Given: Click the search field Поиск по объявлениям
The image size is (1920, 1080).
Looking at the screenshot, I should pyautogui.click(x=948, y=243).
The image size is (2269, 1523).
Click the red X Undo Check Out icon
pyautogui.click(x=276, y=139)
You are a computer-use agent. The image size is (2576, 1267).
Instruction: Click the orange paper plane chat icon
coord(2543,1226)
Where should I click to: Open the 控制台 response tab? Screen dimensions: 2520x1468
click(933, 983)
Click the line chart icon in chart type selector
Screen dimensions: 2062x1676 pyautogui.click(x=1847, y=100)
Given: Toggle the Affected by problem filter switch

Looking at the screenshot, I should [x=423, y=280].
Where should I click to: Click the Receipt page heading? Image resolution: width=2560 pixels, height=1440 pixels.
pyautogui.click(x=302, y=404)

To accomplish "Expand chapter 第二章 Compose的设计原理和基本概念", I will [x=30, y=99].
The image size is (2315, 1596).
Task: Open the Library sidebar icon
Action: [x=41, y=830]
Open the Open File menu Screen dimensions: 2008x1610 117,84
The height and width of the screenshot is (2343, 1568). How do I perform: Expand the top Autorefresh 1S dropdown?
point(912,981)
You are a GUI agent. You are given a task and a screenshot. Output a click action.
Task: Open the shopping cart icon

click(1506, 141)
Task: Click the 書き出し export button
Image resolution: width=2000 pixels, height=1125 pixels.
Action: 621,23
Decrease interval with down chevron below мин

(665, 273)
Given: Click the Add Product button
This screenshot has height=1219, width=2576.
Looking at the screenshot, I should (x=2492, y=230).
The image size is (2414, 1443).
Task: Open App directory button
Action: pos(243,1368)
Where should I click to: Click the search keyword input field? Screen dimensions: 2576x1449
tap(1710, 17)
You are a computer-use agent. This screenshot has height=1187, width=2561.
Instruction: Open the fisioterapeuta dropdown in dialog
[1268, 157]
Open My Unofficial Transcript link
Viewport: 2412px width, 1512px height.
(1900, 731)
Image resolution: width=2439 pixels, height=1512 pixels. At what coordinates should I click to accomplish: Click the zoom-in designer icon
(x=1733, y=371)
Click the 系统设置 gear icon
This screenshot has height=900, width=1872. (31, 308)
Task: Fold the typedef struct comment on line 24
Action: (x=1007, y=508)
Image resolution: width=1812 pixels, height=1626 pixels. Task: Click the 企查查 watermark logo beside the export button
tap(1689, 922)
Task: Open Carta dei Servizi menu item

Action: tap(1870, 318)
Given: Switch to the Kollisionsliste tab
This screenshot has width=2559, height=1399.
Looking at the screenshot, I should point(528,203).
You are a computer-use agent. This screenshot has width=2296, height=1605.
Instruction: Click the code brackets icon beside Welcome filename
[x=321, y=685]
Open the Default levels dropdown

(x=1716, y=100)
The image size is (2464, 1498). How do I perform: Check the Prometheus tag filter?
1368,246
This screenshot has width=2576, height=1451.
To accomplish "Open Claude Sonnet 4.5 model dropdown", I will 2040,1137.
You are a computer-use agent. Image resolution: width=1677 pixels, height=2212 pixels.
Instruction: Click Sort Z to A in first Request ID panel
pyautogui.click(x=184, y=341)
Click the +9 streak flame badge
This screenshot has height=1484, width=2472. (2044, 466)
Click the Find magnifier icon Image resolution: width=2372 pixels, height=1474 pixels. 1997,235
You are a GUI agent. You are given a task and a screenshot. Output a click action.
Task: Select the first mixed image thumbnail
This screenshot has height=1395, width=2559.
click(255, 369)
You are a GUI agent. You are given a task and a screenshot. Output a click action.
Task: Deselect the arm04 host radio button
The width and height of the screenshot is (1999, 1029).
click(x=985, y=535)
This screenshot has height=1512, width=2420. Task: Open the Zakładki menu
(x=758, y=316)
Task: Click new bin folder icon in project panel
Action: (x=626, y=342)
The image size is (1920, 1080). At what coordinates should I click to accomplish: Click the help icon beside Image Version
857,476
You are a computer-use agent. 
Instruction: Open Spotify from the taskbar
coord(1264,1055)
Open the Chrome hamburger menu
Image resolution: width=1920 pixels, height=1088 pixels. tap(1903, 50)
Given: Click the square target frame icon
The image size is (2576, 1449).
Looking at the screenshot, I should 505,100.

-------

*Your assignment*:
An exact copy of every record is needed, so retype them all.

*Response to this exercise*:
Given: Click the search field Поиск по объявлениям
The image size is (1920, 1080).
Looking at the screenshot, I should pyautogui.click(x=948, y=243).
The image size is (2269, 1523).
Click the red X Undo Check Out icon
pyautogui.click(x=276, y=139)
You are a computer-use agent. The image size is (2576, 1267).
Instruction: Click the orange paper plane chat icon
coord(2543,1226)
Where should I click to: Open the 控制台 response tab? Screen dimensions: 2520x1468
click(933, 983)
Click the line chart icon in chart type selector
Screen dimensions: 2062x1676 pyautogui.click(x=1847, y=100)
Given: Toggle the Affected by problem filter switch

Looking at the screenshot, I should [x=423, y=280].
Where should I click to: Click the Receipt page heading? Image resolution: width=2560 pixels, height=1440 pixels.
pyautogui.click(x=302, y=404)

To accomplish "Expand chapter 第二章 Compose的设计原理和基本概念", I will [x=30, y=99].
The image size is (2315, 1596).
Task: Open the Library sidebar icon
Action: [x=41, y=830]
Open the Open File menu Screen dimensions: 2008x1610 117,84
The height and width of the screenshot is (2343, 1568). How do I perform: Expand the top Autorefresh 1S dropdown?
point(912,981)
You are a GUI agent. You are given a task and a screenshot. Output a click action.
Task: Open the shopping cart icon

click(1506, 141)
Task: Click the 書き出し export button
Image resolution: width=2000 pixels, height=1125 pixels.
Action: 621,23
Decrease interval with down chevron below мин

(665, 273)
Given: Click the Add Product button
This screenshot has height=1219, width=2576.
Looking at the screenshot, I should (x=2492, y=230).
The image size is (2414, 1443).
Task: Open App directory button
Action: pos(243,1368)
Where should I click to: Click the search keyword input field? Screen dimensions: 2576x1449
tap(1710, 17)
You are a computer-use agent. This screenshot has height=1187, width=2561.
Instruction: Open the fisioterapeuta dropdown in dialog
[1268, 157]
Open My Unofficial Transcript link
Viewport: 2412px width, 1512px height.
(1900, 731)
Image resolution: width=2439 pixels, height=1512 pixels. At what coordinates should I click to accomplish: Click the zoom-in designer icon
(x=1733, y=371)
Click the 系统设置 gear icon
This screenshot has height=900, width=1872. (31, 308)
Task: Fold the typedef struct comment on line 24
Action: (x=1007, y=508)
Image resolution: width=1812 pixels, height=1626 pixels. Task: Click the 企查查 watermark logo beside the export button
tap(1689, 922)
Task: Open Carta dei Servizi menu item

Action: tap(1870, 318)
Given: Switch to the Kollisionsliste tab
This screenshot has width=2559, height=1399.
Looking at the screenshot, I should point(528,203).
You are a computer-use agent. This screenshot has width=2296, height=1605.
Instruction: Click the code brackets icon beside Welcome filename
[x=321, y=685]
Open the Default levels dropdown

(x=1716, y=100)
The image size is (2464, 1498). How do I perform: Check the Prometheus tag filter?
1368,246
This screenshot has width=2576, height=1451.
To accomplish "Open Claude Sonnet 4.5 model dropdown", I will 2040,1137.
You are a computer-use agent. Image resolution: width=1677 pixels, height=2212 pixels.
Instruction: Click Sort Z to A in first Request ID panel
pyautogui.click(x=184, y=341)
Click the +9 streak flame badge
This screenshot has height=1484, width=2472. (2044, 466)
Click the Find magnifier icon Image resolution: width=2372 pixels, height=1474 pixels. 1997,235
You are a GUI agent. You are given a task and a screenshot. Output a click action.
Task: Select the first mixed image thumbnail
This screenshot has height=1395, width=2559.
click(255, 369)
You are a GUI agent. You are given a task and a screenshot. Output a click action.
Task: Deselect the arm04 host radio button
The width and height of the screenshot is (1999, 1029).
click(x=985, y=535)
This screenshot has height=1512, width=2420. Task: Open the Zakładki menu
(x=758, y=316)
Task: Click new bin folder icon in project panel
Action: (x=626, y=342)
The image size is (1920, 1080). At what coordinates should I click to accomplish: Click the help icon beside Image Version
857,476
You are a computer-use agent. 
Instruction: Open Spotify from the taskbar
coord(1264,1055)
Open the Chrome hamburger menu
Image resolution: width=1920 pixels, height=1088 pixels. tap(1903, 50)
Given: Click the square target frame icon
The image size is (2576, 1449).
Looking at the screenshot, I should 505,100.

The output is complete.